CHARLESTON, W.Va. -- Frontier Communications executive Dana Waldo abruptly walked out of a public meeting at the West Virginia Capitol on Wednesday, after he accused Citynet CEO Jim Martin of misleading state officials and defaming Frontier.
"Jim, it's over," Waldo told Martin during a Broadband Deployment Council meeting. "I'm done talking to you. I'm done . . . wasting my time responding to your mischaracterizations.
"I'm not going to sit here and waste my time and hear more of his nonsense," Waldo continued. "I'll excuse myself."
Tension between Waldo and Martin -- both of whom sit on the council -- had been building for months.
Martin has said Frontier used federal stimulus funds to build a statewide high-speed Internet network that solely benefits Frontier. Martin also has questioned if Frontier inflated the number of miles of fiber-optic cable the company erected across the state. In turn, Frontier executives have urged state officials not to award any leftover stimulus funds from the statewide project to Citynet.
At Wednesday's meeting, Waldo and Martin started sparring while Broadband Deployment Council members were reviewing grant applications from a Frontier competitor that plans to bring broadband service to a small community in Tyler County. Waldo said Frontier planned to expand into the same area next year.
Martin asked Waldo if Frontier's broadband technology would provide households with 4-megabit-per-second download and 1-megabit-per-second upload speeds.
"I'll have an engineer talk to you about the technology we use on that," said Waldo, senior vice president and general manager of Frontier's West Virginia operations.

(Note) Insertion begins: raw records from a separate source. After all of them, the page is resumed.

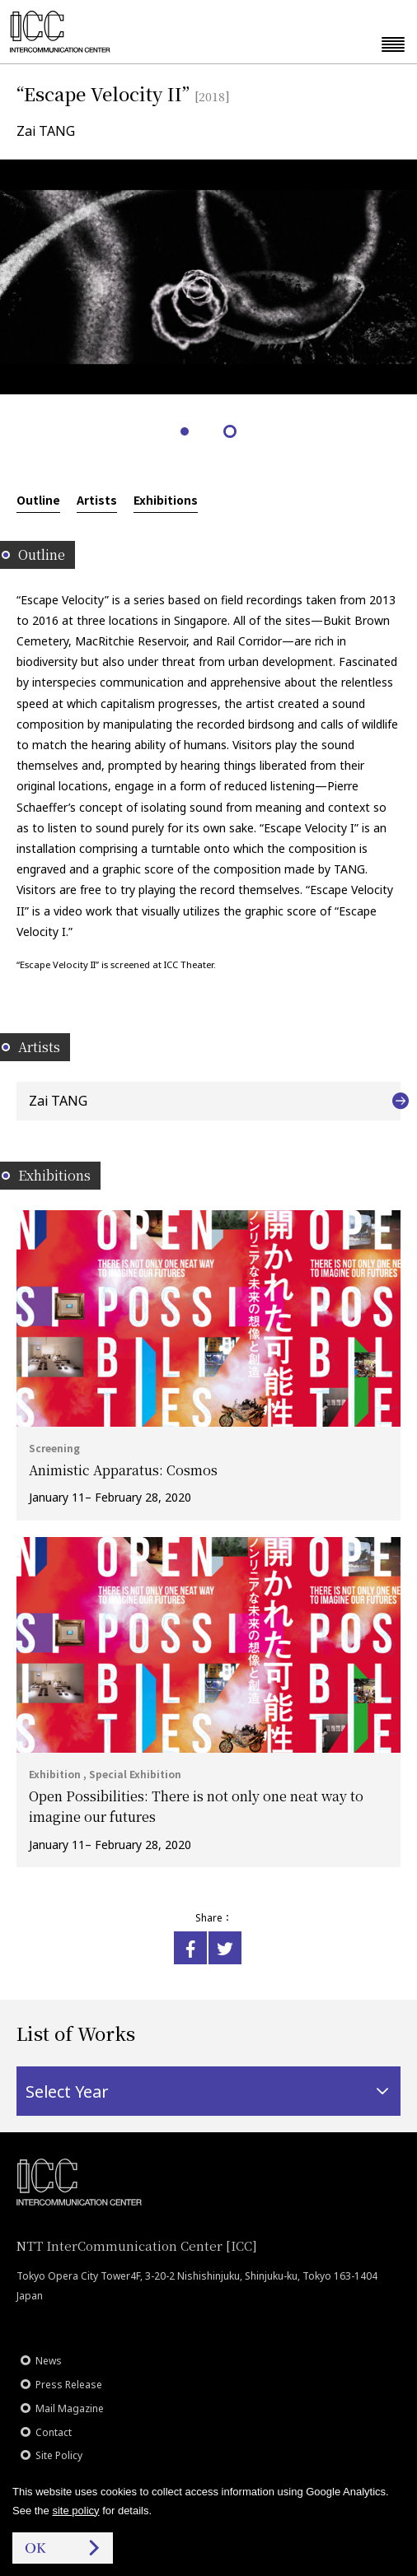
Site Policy (58, 2455)
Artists (97, 499)
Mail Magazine (69, 2408)
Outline (38, 499)
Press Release (68, 2385)
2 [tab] (231, 432)
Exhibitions (166, 499)
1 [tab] (186, 432)
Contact (53, 2432)
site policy (75, 2510)
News (48, 2361)
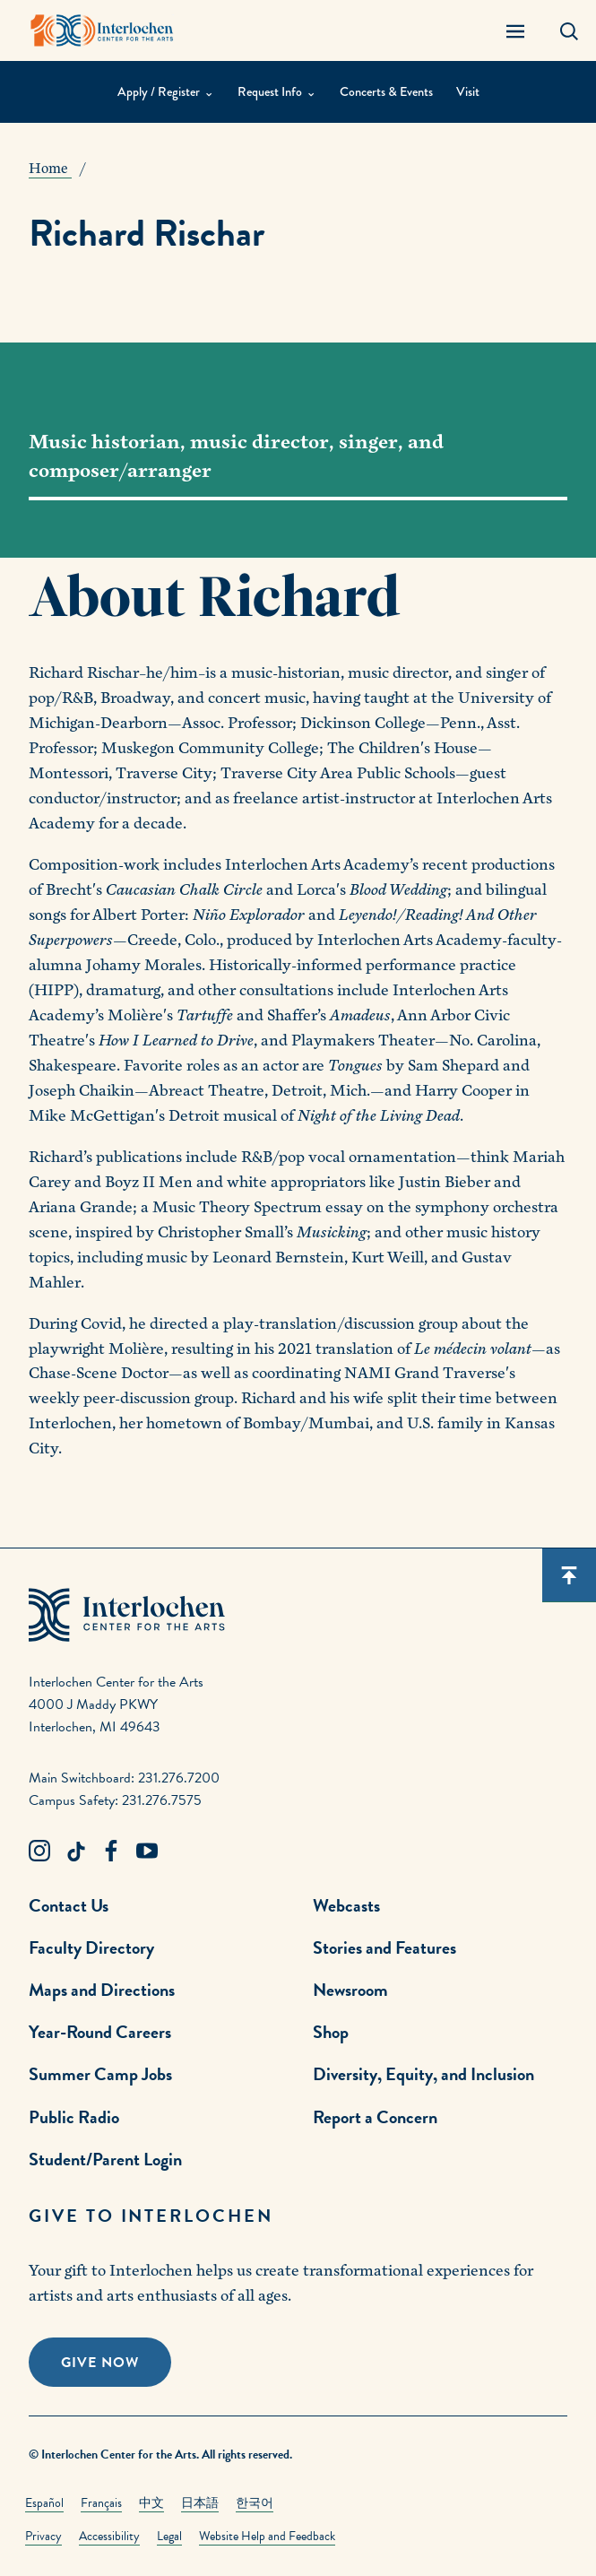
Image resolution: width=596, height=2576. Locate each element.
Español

Martin alleged that Frontier's broadband DSL service does not offer the 1-megabit upload speed.
"That is not correct, Jim," Waldo said. "I wasn't going to bring this up, but I am absolutely beside myself. I feel so sorry for you, that you are so desperate to make you and Citynet relevant and, apparently, keep it afloat.
"You make all these characterizations about us and everybody else."
At that point, Waldo started passing out a 2010 letter from federal officials that rejected Martin's criticism of Frontier and West Virginia's $126.3 million broadband expansion project funded by the stimulus. He also passed out a Charleston Gazette story about the letter. Parts of the letter and newspaper article were highlighted in yellow.
"My God," Waldo said, "every allegation you make and everything you said, [federal officials] dispute, and you still bring up these allegations . . . . I'm tired talking to you about this stuff. I'm tired of the misrepresentations you make."
Waldo accused Martin of making "misleading and defaming" comments "to my company and myself."
Martin stared back at Waldo and said nothing.